_Lesetext_.
Würden Wolfgang Blaus Appelle berücksichtigt, käme am Ende vielleicht eine Art „Netzwerk-Journalismus“ heraus, wie ihn auch der britische Journalist Peter Horrocks, Chef von BBC World Wide, bezeichnet hat – also nicht unbedingt ein Mitmach-Journalismus, an dem sich Laien und Bürger unkontrolliert beteiligen, sondern eher ein professioneller Journalismus, der dem Umstand geschuldet ist, dass sich das Internet zum allumspannenden Netzmedium unserer Gesellschaft entwickelt hat und noch weiter entwickeln wird. Weil das Netz längst kein Nebenthema mehr ist, sondern inzwischen jeden Bereich unseres Lebens prägt, sollten die Journalisten ihre Festungen mit den dicken Mauern verlassen und sich mit dem Volk vernetzen, um einen bürgernahen, authentischen Netzwerk-Journalismus zu praktizieren.

_Bereitgestelltes Material_.
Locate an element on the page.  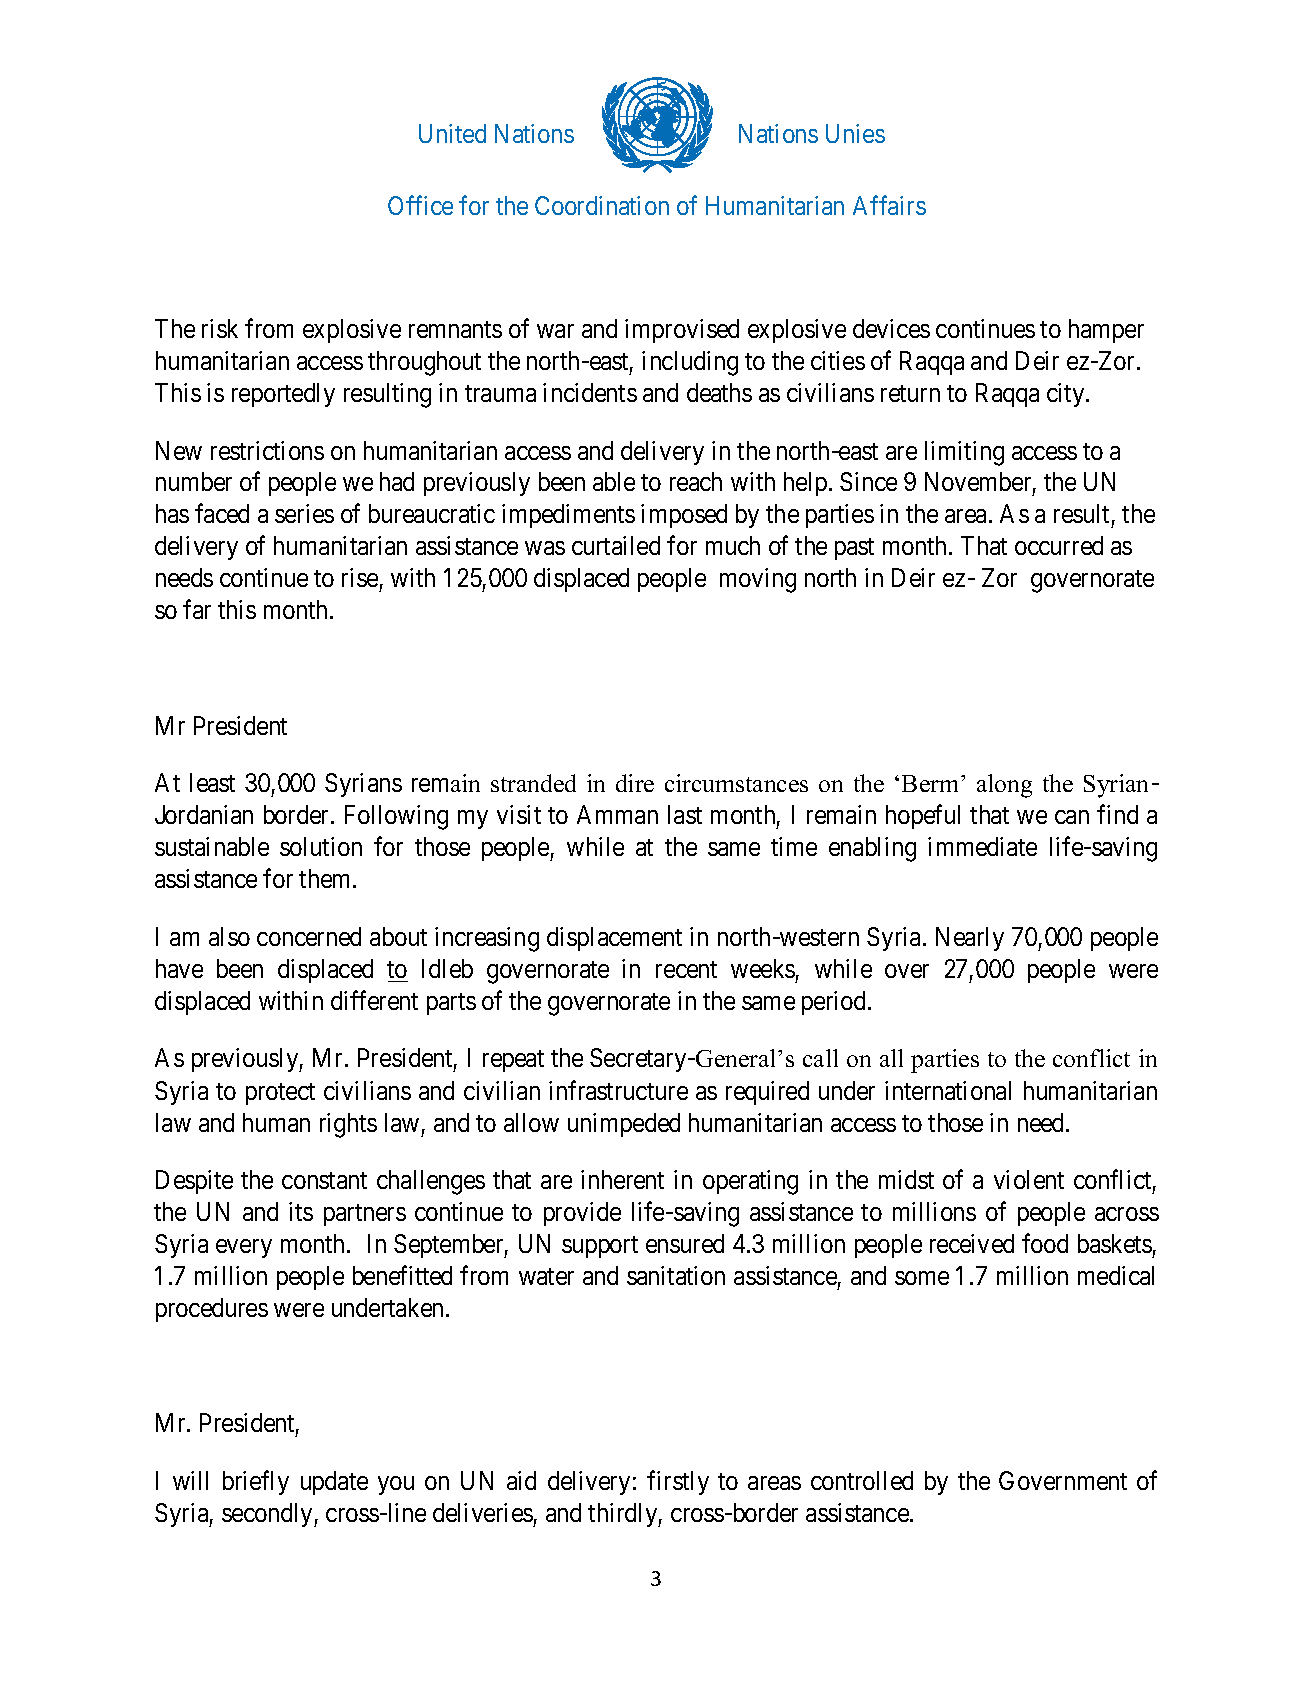
curtailed is located at coordinates (616, 545).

_Arbeitsauftrag 1_. Nennen Sie alle verschiedenen Wörter aus dem Lesetext, in denen die Buchstabenfolge „netz“ vorkommt, ohne Rücksicht auf Groß- und Kleinschreibung.
_Arbeitsauftrag 2_. Schreiben Sie aus dem Lesetext die Stelle zwischen „Würden Wolfgang Blaus“ und „Netzwerk-Journalismus zu praktizieren.“ einschließlich ab.
Das Material ist eigenständig und gehört nicht zum Lesetext.

_Lösung 1_. Netzwerk-Journalismus, Netzmedium, Netz, vernetzen

_Lösung 2_.
Würden Wolfgang Blaus Appelle berücksichtigt, käme am Ende vielleicht eine Art „Netzwerk-Journalismus“ heraus, wie ihn auch der britische Journalist Peter Horrocks, Chef von BBC World Wide, bezeichnet hat – also nicht unbedingt ein Mitmach-Journalismus, an dem sich Laien und Bürger unkontrolliert beteiligen, sondern eher ein professioneller Journalismus, der dem Umstand geschuldet ist, dass sich das Internet zum allumspannenden Netzmedium unserer Gesellschaft entwickelt hat und noch weiter entwickeln wird. Weil das Netz längst kein Nebenthema mehr ist, sondern inzwischen jeden Bereich unseres Lebens prägt, sollten die Journalisten ihre Festungen mit den dicken Mauern verlassen und sich mit dem Volk vernetzen, um einen bürgernahen, authentischen Netzwerk-Journalismus zu praktizieren.